**What this task involves:**
Only the lines below starting at the one that contains "Where should I click to: Go" and ending at the one that contains "Given: Click the 'Squadra' field label" are to be reproduced, exactly and with both ends kept.

** Opening Material to process block **

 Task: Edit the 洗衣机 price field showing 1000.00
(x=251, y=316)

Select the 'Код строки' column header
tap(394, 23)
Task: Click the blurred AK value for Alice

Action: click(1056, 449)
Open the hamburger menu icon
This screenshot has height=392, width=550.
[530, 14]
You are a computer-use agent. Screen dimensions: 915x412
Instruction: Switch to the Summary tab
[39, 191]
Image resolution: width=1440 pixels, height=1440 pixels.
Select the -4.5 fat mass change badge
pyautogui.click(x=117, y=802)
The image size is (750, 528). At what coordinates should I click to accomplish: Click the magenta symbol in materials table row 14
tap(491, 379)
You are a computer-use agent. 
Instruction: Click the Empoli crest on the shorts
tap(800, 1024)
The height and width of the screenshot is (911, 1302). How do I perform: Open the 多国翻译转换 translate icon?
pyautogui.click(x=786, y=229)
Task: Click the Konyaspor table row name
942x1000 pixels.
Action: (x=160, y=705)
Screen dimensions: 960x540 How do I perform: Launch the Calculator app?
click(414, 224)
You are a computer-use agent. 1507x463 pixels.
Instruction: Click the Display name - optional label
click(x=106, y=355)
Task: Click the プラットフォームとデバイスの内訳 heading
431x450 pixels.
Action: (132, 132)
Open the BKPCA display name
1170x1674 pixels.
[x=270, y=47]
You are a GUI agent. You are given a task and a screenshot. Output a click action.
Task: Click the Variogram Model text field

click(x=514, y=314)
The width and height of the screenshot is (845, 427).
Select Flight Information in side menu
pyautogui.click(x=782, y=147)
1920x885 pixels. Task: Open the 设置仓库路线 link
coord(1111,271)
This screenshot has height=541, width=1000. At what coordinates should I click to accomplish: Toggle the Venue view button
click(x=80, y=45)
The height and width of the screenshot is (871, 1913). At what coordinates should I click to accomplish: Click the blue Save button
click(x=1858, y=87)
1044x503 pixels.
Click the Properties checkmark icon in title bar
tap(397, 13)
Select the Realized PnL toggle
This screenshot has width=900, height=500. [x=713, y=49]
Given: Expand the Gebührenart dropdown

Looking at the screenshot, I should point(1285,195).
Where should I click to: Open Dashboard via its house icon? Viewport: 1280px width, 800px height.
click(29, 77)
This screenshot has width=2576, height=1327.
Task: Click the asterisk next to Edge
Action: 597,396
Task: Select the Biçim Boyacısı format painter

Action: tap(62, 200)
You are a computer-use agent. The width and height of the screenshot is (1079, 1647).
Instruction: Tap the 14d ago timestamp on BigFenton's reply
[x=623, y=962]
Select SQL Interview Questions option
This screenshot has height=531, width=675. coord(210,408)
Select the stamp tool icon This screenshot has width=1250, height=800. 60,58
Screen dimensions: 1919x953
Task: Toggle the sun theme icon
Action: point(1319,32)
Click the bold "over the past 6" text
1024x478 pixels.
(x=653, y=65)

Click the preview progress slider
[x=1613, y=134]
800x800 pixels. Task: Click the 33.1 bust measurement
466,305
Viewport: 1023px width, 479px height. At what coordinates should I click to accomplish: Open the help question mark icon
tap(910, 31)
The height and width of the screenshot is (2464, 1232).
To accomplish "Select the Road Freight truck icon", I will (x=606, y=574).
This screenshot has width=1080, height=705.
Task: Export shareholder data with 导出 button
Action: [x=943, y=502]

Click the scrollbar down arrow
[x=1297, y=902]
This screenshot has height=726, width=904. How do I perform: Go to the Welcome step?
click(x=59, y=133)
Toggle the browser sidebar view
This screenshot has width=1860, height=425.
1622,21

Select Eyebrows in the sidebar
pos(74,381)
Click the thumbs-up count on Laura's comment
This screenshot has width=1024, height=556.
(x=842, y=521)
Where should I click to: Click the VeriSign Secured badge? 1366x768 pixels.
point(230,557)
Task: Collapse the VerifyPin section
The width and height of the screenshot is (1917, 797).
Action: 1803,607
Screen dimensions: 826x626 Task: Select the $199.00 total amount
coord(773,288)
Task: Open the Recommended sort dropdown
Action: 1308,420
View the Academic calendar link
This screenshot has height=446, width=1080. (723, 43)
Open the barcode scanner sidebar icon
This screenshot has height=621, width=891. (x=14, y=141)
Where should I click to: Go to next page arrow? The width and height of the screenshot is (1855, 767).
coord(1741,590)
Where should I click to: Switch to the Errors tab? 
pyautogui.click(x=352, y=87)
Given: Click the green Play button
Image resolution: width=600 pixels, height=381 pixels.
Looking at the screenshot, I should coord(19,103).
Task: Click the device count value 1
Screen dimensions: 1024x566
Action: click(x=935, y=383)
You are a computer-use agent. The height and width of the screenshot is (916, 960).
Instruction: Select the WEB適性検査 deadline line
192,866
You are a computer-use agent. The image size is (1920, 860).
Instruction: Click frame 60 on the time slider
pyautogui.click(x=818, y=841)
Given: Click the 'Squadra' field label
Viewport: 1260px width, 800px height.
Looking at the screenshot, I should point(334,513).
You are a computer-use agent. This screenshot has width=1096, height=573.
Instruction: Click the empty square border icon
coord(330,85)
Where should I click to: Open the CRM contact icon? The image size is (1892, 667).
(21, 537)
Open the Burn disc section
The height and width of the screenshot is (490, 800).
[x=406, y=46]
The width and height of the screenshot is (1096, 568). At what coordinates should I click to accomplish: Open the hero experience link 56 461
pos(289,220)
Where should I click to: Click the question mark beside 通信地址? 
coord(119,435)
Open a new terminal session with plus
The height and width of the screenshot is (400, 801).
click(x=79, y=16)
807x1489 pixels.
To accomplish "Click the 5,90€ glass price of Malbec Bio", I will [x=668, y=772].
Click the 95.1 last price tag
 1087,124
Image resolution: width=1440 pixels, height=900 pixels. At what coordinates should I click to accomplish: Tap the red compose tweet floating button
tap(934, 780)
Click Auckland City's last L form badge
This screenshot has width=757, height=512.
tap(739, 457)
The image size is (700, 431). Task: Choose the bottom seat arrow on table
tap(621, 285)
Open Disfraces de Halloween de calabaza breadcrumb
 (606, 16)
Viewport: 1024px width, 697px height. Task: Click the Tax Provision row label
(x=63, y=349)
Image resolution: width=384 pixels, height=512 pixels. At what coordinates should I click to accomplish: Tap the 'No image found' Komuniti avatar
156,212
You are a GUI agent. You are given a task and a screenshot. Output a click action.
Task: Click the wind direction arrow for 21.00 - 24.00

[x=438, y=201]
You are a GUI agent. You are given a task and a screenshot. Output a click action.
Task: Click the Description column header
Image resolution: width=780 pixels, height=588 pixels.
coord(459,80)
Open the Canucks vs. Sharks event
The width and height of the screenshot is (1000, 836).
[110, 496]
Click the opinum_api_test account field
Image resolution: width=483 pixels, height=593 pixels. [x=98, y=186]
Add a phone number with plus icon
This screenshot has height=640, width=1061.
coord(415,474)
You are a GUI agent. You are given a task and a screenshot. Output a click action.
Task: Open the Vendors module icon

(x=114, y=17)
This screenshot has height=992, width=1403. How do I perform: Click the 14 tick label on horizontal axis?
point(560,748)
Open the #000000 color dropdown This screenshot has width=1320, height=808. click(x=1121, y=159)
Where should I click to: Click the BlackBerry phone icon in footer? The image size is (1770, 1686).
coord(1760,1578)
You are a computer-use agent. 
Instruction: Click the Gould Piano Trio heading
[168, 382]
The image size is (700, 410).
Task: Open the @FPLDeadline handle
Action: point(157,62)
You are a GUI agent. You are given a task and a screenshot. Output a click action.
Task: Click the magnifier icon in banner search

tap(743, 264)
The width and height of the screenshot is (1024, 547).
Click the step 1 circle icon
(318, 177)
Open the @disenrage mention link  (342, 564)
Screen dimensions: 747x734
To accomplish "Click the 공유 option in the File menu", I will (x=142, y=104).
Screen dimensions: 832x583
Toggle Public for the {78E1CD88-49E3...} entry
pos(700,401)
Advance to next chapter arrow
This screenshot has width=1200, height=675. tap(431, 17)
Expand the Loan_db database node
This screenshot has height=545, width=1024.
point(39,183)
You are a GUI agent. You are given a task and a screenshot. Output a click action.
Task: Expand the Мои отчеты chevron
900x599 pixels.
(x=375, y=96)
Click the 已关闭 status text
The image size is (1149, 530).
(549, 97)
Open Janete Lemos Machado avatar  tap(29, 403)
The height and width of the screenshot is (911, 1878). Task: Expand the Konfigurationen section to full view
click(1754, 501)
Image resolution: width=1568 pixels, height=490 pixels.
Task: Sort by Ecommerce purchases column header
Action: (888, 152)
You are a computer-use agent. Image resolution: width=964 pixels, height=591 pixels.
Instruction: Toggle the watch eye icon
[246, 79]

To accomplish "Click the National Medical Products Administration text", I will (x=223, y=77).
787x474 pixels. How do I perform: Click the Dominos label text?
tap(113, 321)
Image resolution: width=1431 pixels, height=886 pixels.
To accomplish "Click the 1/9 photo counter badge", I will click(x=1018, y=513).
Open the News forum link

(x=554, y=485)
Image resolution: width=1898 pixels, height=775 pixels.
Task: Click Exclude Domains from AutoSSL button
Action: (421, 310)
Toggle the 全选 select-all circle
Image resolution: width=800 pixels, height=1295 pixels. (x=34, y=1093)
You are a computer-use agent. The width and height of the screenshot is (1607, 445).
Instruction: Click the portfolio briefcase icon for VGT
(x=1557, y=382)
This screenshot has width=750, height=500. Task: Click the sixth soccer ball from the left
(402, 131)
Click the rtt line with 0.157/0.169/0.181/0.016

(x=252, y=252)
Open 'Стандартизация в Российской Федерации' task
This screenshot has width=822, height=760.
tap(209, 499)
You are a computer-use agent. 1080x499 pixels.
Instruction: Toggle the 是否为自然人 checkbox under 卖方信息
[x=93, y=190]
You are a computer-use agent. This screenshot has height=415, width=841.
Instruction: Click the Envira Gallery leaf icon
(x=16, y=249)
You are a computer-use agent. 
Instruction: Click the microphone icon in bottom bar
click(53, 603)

** Closing Material to process block **

**Reply:**
Where should I click to: Go to next page arrow? The width and height of the screenshot is (1855, 767).
coord(1741,590)
Where should I click to: Switch to the Errors tab? 
pyautogui.click(x=352, y=87)
Given: Click the green Play button
Image resolution: width=600 pixels, height=381 pixels.
Looking at the screenshot, I should coord(19,103).
Task: Click the device count value 1
Screen dimensions: 1024x566
Action: click(x=935, y=383)
You are a computer-use agent. The height and width of the screenshot is (916, 960).
Instruction: Select the WEB適性検査 deadline line
192,866
You are a computer-use agent. The image size is (1920, 860).
Instruction: Click frame 60 on the time slider
pyautogui.click(x=818, y=841)
Given: Click the 'Squadra' field label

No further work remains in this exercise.